Путь Роккаку, это мощный пощёчина всем, кто думает, что современное искусство должно быть обязательно концептуальным, отстранённым, интеллектуализированным. Она доказывает, что ещё возможно создавать интуитивное, непосредственное, эмоционально насыщенное искусство, не прибегая к легкости или самодовольству. Её растущий успех, особенно в Азии, где её работы достигают рекордных цен, показывает, что существует аудитория для искусства, которое говорит сердцу так же, как и разуму. Роккаку напоминает, что творчество всё ещё может быть актом чистой радости, открытием, исследованием без ограничений. Она, живое доказательство того, что невинность, подкреплённая сильным художественным видением и безусловным техническим мастерством, может стать революционной силой.
Её произведения напоминают нам то, что писал Пауль Клее в своей “Теории современного искусства”: “Искусство не воспроизводит видимое, оно делает видимым”. Роккаку делает видимым внутренний мир, где радость и тревога, невинность и осознанность, спонтанность и мастерство сосуществуют в хрупком и захватывающем равновесии. Она приглашает нас окунуть собственные руки в материю наших снов, вновь обрести творческую свободу, которую мы все знали в детстве, до того как мир научил нас быть чистыми и аккуратными.
Она стала незаменимой фигурой на современной арт-сцене, выставляясь в престижных институциях, таких как Музей Long в Шанхае или Kunsthal в Роттердаме. Однако удивительно то, что ей удалось сохранить суть своего художественного подхода несмотря на коммерческий успех. Она продолжает рисовать руками, создавать живые перформансы, расширять границы своего искусства, оставаясь верной своему первоначальному видению.

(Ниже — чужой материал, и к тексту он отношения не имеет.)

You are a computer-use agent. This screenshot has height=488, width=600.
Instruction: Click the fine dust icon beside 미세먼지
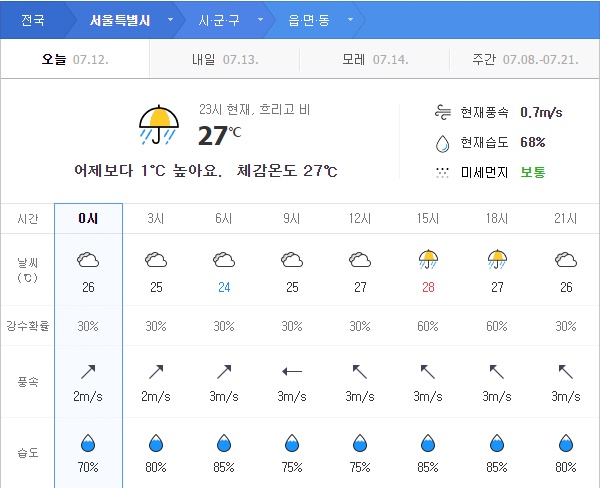point(442,172)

Если некоторые критики видят в её работе лишь продолжение японской культуры “каваи”, значит, они не внимательно смотрели. Её произведения пронизаны постоянным напряжением между очаровательным и тревожным, спонтанным и контролируемым, детским и глубоко взрослым. Именно эта сложность превращает её искусство во что-то большее, чем просто выражение японской поп-культуры.

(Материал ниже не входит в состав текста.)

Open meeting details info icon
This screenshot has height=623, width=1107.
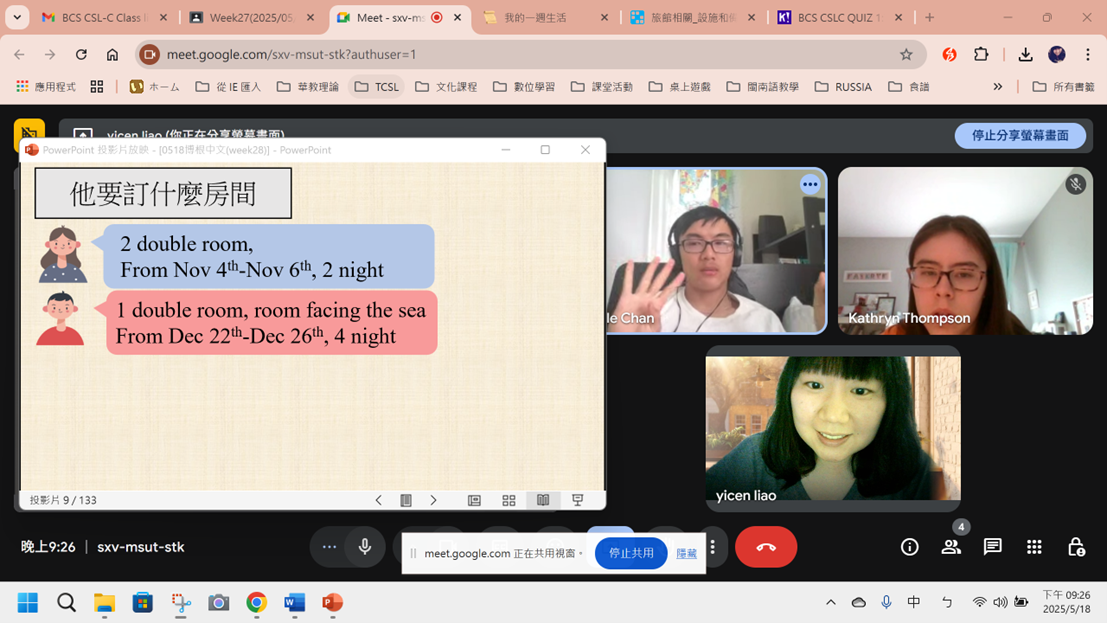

Её путь тем более примечателен тем, что она самоучка. В то время как дипломы престижных школ часто являются пропуском, она заявила о себе исключительно силой своего видения и практики. Она почти воплощает то, что Дюбуффе искал в искусстве брут: свободное от любых культурных обусловленностей творчество, хотя, парадоксально, её работа глубоко вписана в современную визуальную культуру.
Роккаку перемещается между Берлином, Порту и Токио, создавая искусство, которое преодолевает культурные границы, оставаясь при этом глубоко личным. Она представляет новое поколение глобальных художников, которые черпают из своих культурных корней и при этом создают универсальный визуальный язык. Её растущий успех свидетельствует о жажде искренности и подлинности в интеллектуальной среде, часто наполненной позёрством.

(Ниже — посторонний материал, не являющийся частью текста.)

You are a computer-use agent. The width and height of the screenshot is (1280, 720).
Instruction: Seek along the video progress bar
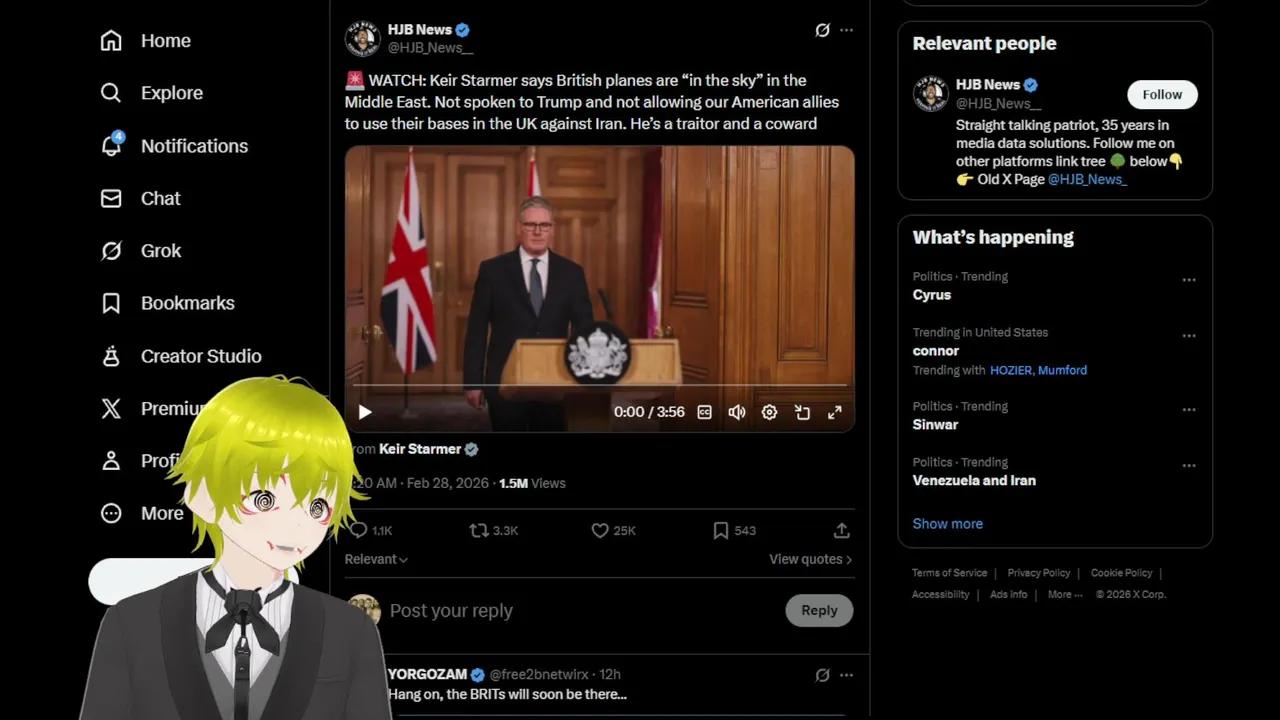(x=600, y=385)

Фасцинирует, как ей удалось превратить то, что могло быть просто оригинальной техникой, рисование пальцами,, в настоящий художественный почерк. Этот тактильный подход к живописи, философия творчества, ставящая тело и инстинкт в центр художественного процесса. Роккаку напоминает нам, что искусство всё ещё может быть непосредственным, интуитивным, эмоционально насыщенным опытом. Она доказывает, что простота, не враг глубины, и что спонтанность может сосуществовать с техническим мастерством.
Её коммерческий успех можно рассматривать как форму поглощения арт-рынком, но он также свидетельствует о подлинной жажде искусства, которое говорит напрямую с эмоциями, без необходимости быть объяснённым страницами критической теории для оценки. В нашем художественном сообществе, слишком часто закрытом и элитарном, это, глоток свежего воздуха.